To stretch, lean back and forth slowly with your back straight towards the stretching leg. This simulates a front kick. For beginners, this must be done very gently. The first milestone is to raise your foot above your head. As you progress, try touching your forehead to your leg, preferably the shin. You should feel the stretching mainly in your hamstrings, the tibialis posterior, and the gastrocnemius (the muscles behind your shins).
As you advance, take note that your hip must not be turned outward and that your whole body should face the wall. To understand this posture, aim to touch your toe to your forehead, and then your nose, and finally your chin. At this stage, if your leg is extended far over your head, then your hip is not facing completely forward. Adjust your leg and this will marginally minimise the height of your stretching leg.
Side Stretch / Ce Ya Tui
Place one foot on the wall or somewhere higher up at your side and rest one heel against the wall. The standing foot should point in the direction you are facing while the stretching foot should again be flexed upwards and pointing back towards your head. Though your weight is on the standing leg, you should be leaning slightly towards the stretching leg. Both legs must be straight.
Like the Forward Stretch, lean back and forth slowly with your back straight towards the stretching leg, but make sure your shoulders remain perpendicular to facing wall. Keep your leg behind your shoulders and arms as you do this. Again aim to raise your foot above your head as a starting point. This stretch mainly focuses on the inner thighs, but also again affects the tibialis and the gastrocnemius.
For advanced martial artists, place your inside arm on your stretching foot’s heel or sole and pull the toes upward toward your head. At the same time, reach with your opposite arm over your head to touch or hold your stretching foot.
Back Stretch / Hou Ya Tui
With your back to the wall and a sturdy chair in front of you, lean forward on the chair and extend one leg backward so that it rests comfortably on the wall or ledge. The standing foot should point in the direction you are facing while the stretching foot is pointed backward such that the top of the leg is in contact with the wall. While the standing leg is straight, the stretching leg can bend slightly depending on comfort.

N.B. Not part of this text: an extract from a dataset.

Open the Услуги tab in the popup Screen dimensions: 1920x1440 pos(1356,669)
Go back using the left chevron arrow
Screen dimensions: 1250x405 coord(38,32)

To stretch, try raising your body up and down using your arms without moving your legs. For more advanced martial artists, try leaning backwards toward the wall. It is important to remember to keep the hips down, i.e. the hips should be parallel to the ground. To understand this posture, try looking over your left shoulder while stretching the right leg and vice-versa. You should feel the stretching in several places including your lower back, the quadriceps on the raised leg, and the hamstrings on the standing leg.
How Far Should I Go?
Ideally, each stretch on each leg should be done for approximately 3-5 minutes, though they should all be done for at least 1 minute each. Essentially, you should only feel that you are stretching and have no pain. For beginners, it is normal to feel sore after stretching, as this denotes your body is stiff. Advanced trainees may not feel this soreness but should not push themselves to over-stretch. Like most things, flexibility follows the rule of diminishing returns, that highly flexible martial artists will take longer and more training to see improvement. As you become more comfortable stretching at a certain height, you should definitely try to go to the next level. Remember to warm up thoroughly before stretching.